A Komi-Yazva--Russian Parallel Corpus and Evaluation Protocol for Zero- and Few-Shot LLM Translation

We present the first Komi-Yazva--Russian parallel corpus together with an explicit evaluation protocol for studying LLM translation in an endangered, extremely low-resource setting. The dataset contains 457 aligned sentence pairs from 74 narrative texts and is accompanied by documented provenance, sentence-level alignment, and story identifiers that enable leakage-aware evaluation. We use this setup to compare modern large language models on Komi-Yazva-to-Russian translation under severe parallel-data scarcity in zero-shot and retrieval-based few-shot regimes. The protocol includes story-level cross-validation, deterministic retrieval for few-shot prompting, strict validation of generated outputs, complementary reference-based and judge-based metrics, and story-level uncertainty estimates.

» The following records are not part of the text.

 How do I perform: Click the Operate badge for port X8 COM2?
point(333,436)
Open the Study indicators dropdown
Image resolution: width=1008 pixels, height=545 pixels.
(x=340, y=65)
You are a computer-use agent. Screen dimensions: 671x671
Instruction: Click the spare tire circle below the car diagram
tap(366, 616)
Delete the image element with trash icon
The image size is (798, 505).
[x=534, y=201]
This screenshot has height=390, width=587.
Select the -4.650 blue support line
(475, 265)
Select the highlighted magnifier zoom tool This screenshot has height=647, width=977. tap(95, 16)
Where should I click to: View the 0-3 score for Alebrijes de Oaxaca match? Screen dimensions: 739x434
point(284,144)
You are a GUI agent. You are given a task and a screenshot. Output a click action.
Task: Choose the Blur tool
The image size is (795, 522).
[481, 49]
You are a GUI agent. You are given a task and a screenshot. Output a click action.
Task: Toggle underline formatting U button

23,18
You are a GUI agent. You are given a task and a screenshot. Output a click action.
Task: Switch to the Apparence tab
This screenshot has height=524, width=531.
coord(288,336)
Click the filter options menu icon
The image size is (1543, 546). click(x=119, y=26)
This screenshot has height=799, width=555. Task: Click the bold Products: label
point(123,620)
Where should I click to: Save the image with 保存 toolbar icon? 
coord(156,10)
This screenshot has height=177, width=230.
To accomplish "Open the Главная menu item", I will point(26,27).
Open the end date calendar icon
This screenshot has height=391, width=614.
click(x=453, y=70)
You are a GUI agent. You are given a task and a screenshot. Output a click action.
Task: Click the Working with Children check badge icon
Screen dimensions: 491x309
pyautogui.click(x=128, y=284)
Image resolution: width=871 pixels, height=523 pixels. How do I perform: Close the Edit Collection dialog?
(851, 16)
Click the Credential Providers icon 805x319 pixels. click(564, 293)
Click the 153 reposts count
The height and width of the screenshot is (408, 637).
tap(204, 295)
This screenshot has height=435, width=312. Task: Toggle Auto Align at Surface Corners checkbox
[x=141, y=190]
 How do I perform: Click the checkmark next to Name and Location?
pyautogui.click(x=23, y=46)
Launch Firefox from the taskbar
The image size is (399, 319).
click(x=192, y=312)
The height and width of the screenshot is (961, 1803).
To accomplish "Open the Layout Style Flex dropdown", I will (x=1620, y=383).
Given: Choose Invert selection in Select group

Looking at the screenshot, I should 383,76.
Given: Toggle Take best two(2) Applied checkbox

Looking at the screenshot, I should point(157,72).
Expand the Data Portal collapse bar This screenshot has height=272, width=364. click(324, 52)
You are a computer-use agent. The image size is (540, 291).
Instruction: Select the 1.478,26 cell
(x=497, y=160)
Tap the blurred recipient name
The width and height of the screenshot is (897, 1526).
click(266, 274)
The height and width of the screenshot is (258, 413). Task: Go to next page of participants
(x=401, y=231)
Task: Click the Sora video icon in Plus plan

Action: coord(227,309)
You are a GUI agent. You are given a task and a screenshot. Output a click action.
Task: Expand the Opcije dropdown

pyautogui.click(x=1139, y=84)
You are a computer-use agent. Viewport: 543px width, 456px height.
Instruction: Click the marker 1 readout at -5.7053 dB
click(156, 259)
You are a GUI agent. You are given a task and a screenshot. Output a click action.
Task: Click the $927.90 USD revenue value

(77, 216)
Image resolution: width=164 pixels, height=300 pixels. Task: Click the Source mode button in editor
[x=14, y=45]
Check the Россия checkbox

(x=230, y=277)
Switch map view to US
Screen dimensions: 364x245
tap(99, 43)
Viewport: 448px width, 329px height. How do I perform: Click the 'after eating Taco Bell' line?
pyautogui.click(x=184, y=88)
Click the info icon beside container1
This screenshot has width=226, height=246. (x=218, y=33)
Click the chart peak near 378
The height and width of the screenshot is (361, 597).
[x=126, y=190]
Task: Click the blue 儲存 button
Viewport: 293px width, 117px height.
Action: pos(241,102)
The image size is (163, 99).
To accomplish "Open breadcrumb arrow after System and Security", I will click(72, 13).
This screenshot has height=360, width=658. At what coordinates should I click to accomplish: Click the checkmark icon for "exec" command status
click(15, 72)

Across models, LLMs produce non-trivial translations, but performance varies strongly by model family and prompting regime. Retrieval-based few-shot prompting consistently improves over zero-shot prompting, while gains beyond a small retrieved context remain limited. The results show that evaluative conclusions in this setting depend materially on metric choice and failure handling, so the paper frames the corpus as both a dataset contribution and a reproducible evaluation testbed for endangered-language machine translation.